Each line from the one holding "Open 示例页面 navigation link" to the end of the data below must be output verbatim, with no other lines.

------ Material provided ------

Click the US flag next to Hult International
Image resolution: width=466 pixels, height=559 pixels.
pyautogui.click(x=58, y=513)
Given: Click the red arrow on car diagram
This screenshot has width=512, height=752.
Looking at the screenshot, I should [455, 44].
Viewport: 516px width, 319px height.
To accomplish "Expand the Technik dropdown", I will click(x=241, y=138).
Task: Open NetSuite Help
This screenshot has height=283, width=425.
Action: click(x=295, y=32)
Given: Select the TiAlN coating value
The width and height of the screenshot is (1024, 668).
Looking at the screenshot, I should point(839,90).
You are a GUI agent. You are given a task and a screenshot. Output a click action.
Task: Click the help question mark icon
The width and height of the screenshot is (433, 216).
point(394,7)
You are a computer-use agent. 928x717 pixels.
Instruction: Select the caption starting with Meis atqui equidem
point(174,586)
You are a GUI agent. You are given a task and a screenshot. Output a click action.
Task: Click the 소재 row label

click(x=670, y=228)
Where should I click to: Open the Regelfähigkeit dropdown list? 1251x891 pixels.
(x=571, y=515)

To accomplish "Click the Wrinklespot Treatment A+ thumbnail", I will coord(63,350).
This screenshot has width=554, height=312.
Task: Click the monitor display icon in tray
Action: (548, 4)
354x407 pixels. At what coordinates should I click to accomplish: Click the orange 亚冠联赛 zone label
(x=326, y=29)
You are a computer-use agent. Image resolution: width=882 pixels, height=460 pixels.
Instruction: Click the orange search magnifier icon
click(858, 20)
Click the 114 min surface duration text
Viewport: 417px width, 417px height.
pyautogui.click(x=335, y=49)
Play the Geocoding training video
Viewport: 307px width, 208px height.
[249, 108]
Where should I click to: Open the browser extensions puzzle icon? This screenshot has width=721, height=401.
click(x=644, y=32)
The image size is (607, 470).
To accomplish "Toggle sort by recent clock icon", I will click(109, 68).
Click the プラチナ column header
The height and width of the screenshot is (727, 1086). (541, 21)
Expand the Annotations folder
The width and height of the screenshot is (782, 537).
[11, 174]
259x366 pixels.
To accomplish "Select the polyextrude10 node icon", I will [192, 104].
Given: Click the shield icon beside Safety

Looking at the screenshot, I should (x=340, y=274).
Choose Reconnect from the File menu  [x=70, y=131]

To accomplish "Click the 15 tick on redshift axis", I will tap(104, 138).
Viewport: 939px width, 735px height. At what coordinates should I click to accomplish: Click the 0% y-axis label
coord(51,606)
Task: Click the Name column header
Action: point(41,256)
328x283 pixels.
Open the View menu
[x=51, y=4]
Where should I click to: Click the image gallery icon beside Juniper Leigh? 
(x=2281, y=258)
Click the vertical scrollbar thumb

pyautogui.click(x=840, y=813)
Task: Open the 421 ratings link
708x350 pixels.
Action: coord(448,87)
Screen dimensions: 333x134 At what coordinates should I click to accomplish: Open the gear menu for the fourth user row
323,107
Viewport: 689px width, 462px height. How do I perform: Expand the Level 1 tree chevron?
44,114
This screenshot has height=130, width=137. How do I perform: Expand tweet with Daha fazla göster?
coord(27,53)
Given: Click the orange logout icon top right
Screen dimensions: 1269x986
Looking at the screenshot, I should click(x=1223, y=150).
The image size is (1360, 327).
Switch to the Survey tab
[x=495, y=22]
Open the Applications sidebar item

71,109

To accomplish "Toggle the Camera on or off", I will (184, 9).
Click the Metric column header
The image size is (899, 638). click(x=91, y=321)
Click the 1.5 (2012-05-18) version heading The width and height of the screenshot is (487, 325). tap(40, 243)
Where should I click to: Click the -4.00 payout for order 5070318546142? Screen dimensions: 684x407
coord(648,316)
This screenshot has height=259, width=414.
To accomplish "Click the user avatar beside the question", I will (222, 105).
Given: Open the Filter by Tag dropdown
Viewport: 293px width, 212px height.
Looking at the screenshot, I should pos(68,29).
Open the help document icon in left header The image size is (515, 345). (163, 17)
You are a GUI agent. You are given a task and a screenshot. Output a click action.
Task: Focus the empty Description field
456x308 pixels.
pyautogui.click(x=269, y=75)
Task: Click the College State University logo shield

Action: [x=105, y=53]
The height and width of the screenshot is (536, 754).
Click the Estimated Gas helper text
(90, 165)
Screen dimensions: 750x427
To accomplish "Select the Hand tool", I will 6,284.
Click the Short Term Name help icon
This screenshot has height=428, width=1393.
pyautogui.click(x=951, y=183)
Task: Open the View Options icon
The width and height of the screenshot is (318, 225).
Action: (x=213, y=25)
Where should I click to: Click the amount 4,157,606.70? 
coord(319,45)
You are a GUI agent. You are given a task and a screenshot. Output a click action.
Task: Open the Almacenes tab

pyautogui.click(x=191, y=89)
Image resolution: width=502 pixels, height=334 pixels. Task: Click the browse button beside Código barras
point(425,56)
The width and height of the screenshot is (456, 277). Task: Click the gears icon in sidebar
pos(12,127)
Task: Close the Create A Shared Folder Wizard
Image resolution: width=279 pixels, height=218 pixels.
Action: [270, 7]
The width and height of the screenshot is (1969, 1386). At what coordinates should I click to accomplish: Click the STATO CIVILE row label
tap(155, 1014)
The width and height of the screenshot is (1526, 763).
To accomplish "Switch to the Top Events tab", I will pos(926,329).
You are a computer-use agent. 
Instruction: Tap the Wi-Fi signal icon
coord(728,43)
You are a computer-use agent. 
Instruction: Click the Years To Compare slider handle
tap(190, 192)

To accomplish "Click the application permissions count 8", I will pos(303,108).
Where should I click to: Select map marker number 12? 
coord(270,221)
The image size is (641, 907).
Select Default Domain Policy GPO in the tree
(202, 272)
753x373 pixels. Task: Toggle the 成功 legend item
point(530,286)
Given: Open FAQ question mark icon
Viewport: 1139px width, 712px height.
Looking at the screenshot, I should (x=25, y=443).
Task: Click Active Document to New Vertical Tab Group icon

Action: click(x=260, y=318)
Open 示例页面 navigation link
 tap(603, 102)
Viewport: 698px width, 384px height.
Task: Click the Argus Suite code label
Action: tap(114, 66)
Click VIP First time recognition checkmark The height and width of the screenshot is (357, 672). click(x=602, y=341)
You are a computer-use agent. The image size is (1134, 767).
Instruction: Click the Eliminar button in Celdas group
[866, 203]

------

- **Task solution**
Open 示例页面 navigation link
 tap(603, 102)
Viewport: 698px width, 384px height.
Task: Click the Argus Suite code label
Action: tap(114, 66)
Click VIP First time recognition checkmark The height and width of the screenshot is (357, 672). click(x=602, y=341)
You are a computer-use agent. The image size is (1134, 767).
Instruction: Click the Eliminar button in Celdas group
[866, 203]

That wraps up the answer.